The film starts off with a disadvantage - the high concept setup is a hard premise to sell, & the film singularly fails to do so. But instead of going off in the `we know this is stupid, but let's have fun with it' route, instead it tries to play it as serious psychodrama & character piece while offering some of the most ridiculous plotting imaginable.
Cruise is supposedly a top of his game hitman, but is the most spectacularly inept killer the screen has ever seen, revealing himself to dozens of witnesses, beating up & shooting people in crowded nightclubs (the film's utter lowpoint) & even accompanying his reluctant chauffeur on a visit to his mother in hospital. Short of taking over a Presidential press conference at gunpoint, it's hard to imagine him drawing more attention to himself in almost every single scene. By the final reel when he turns into an indestructible relentless Tominator stalking the pair, you suddenly start to appreciate the finely crafted plots & elegant dialogue found in the works of Dolph Lundgren, Jean-Claude Van Damme & Olivier Gruner, none of whom have ever descended to such preposterous lows. It's notable that Jason Statham kept his name off the credits in this one, & he had no such qualms over Revolver.
By the time the unbelievable coincidence of the passenger Foxx fallls for being - shock, horror - the last name on the list is wheeled on, we've sat through so many much more unbelievable coincidences & idiotic lapses in logic & credibility that it almost seems rational. Suspension of disbelief is one thing, but this is just taking the piss.
Not that faulty suspension is the only thing wrong with this vehicle. None of the individual scenes ever convince or work on their own terms, with every development or line of dialog not just horribly telegraphed but practicallly written in the sky. Characterization is equallly facile & predictable, with only vague moments hinting at possibilities glossed over en route to the next botched setpiece. The performances are variable: Cruise, Foxx, Javier Bardem and, most surprisingly, Jada Pinkett Smith are fine but not outstanding, but Mark Ruffalo becomes increasingly laughable as it becomes ever clearer that the depth of his characterization extends to doing a not very good John Travolta/Chilli Palmer impersonation.
I take no pleasure in writing off this utter trainwreck of a movie. There could have been a good little straight-to-video movie in this, but the end result is a completely unacceptable piece of junk that goes straight into my All-time Ten Worst list. Garbage.

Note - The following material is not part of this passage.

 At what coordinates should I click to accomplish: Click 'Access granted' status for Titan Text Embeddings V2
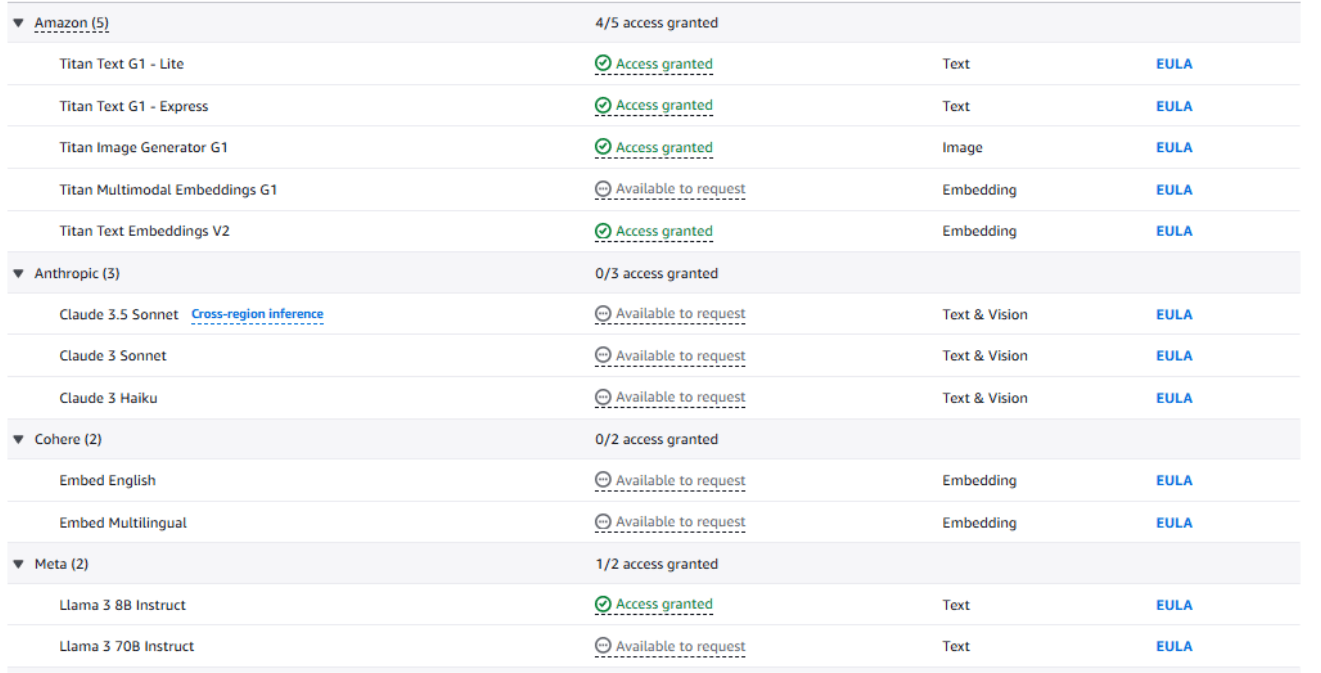[664, 231]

Fantastic - By: neuro, 01 May 2006 
This is Michael Mann at his most visceral. Shot in Los Angeles at night on DV, "Collateral" feels more like documentary than entertainment. Mann manages to evoke everyman fearful compliance from taxi driver Foxx, & unsettling hairtrigger violence from hitman Cruise. His real life antics aside, Cruise is at the best I've ever seen him. This movie is worth watching not only for the action, writing & tremendous plot, but for the stunning photography. Watching this & Heat makes you believe Mann loves California, & you'll love this movie too by its end.